▶ _Brano fornito_
Dopo  questa ventata di ottimismo, passiamo al resoconto della giornata odierna. La U-turn nel sentiment è stata talmente forte da imporre perdite perfino agli indici cinesi. Non che le “A” shares si siano astenute dall’outperformare gli altri indici dell’area, tutti con perdite superiori al 2% ad esclusione di Taiwan. Shanghai se l’è cavata  con un -1.2% che la lascia positiva di quasi il 6% a 30 giorni, a fronte del -9% del MSCI World (indice aggregato dei paesi industrializzati). Sono proprio curioso di vedere che dati verranno pubblicati nei prossimi giorni in termini di 1) bilancia commerciale cinese di Febbraio (domani) 2) produzione industriale, retail sales e investimenti (in uscita il  16 Marzo) e 3) aggregati monetari di Febbraio (prossima settimana).

L’apertura europea è  avvenuta comprensibilmente con un sentiment pesante, visto quanto osservato  in Asia, e il fatto che oltre la  metà della discesa di Wall Street ieri sera è maturata dopo la  chiusura europea. Ma a rubare la scena ad un azionario in forte discesa è stato il collasso dei rendimenti, osservato in particolare sulla curva USA. Basti pensare che il 10 anni USA è terminato sotto lo 0.7% in mattinata, per un calo di oltre 20 bps, e il 5 anni è terminato sotto lo 0.5%. Spettacolare il collasso del long end, con il 30Y sotto l’1.3% in grado di guadagnare a tratti 12/13 figure. Al momento il mercato sconta altri 65 bps di taglio dei Fed Funds al  FOMC del 18 Marzo.

▶ _Dati disponibili_
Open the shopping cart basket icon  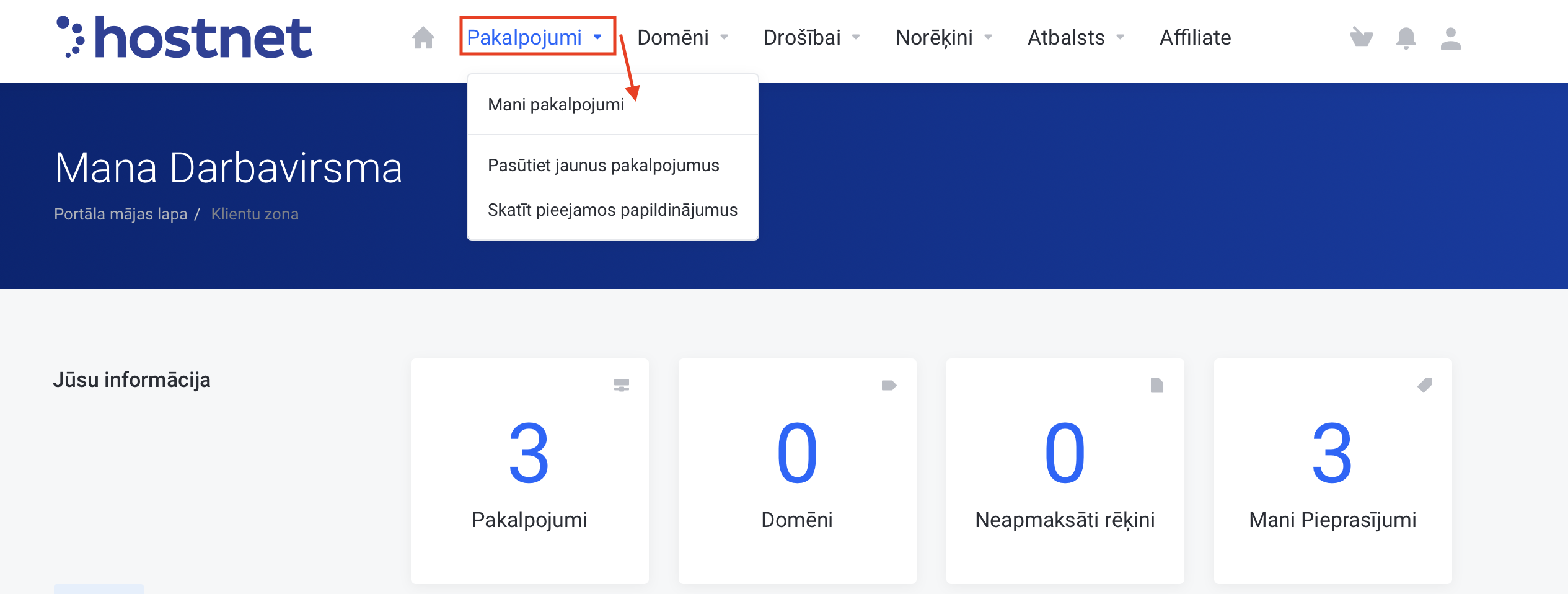[1361, 38]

▶ _Compiti da svolgere_
1. Quali scadenze della curva USA nomina il brano fornito, e sotto quale livello di rendimento è terminata ciascuna?
2. Rispondi a queste domande sul brano fornito:
(a) Quale indice dell'area asiatica non ha registrato perdite superiori al 2%?
(b) Con quale variazione ha chiuso Shanghai nella giornata?
(c) Quanti bps di taglio dei Fed Funds sconta il mercato al FOMC del 18 Marzo?
Per rispondere basati soltanto sul brano fornito.

▶ _Risposte ai compiti_
1.
10 anni: sotto lo 0.7%
5 anni: sotto lo 0.5%
30 anni (30Y): sotto l'1.3%

2.
(a) Taiwan.
(b) -1.2%.
(c) Altri 65 bps.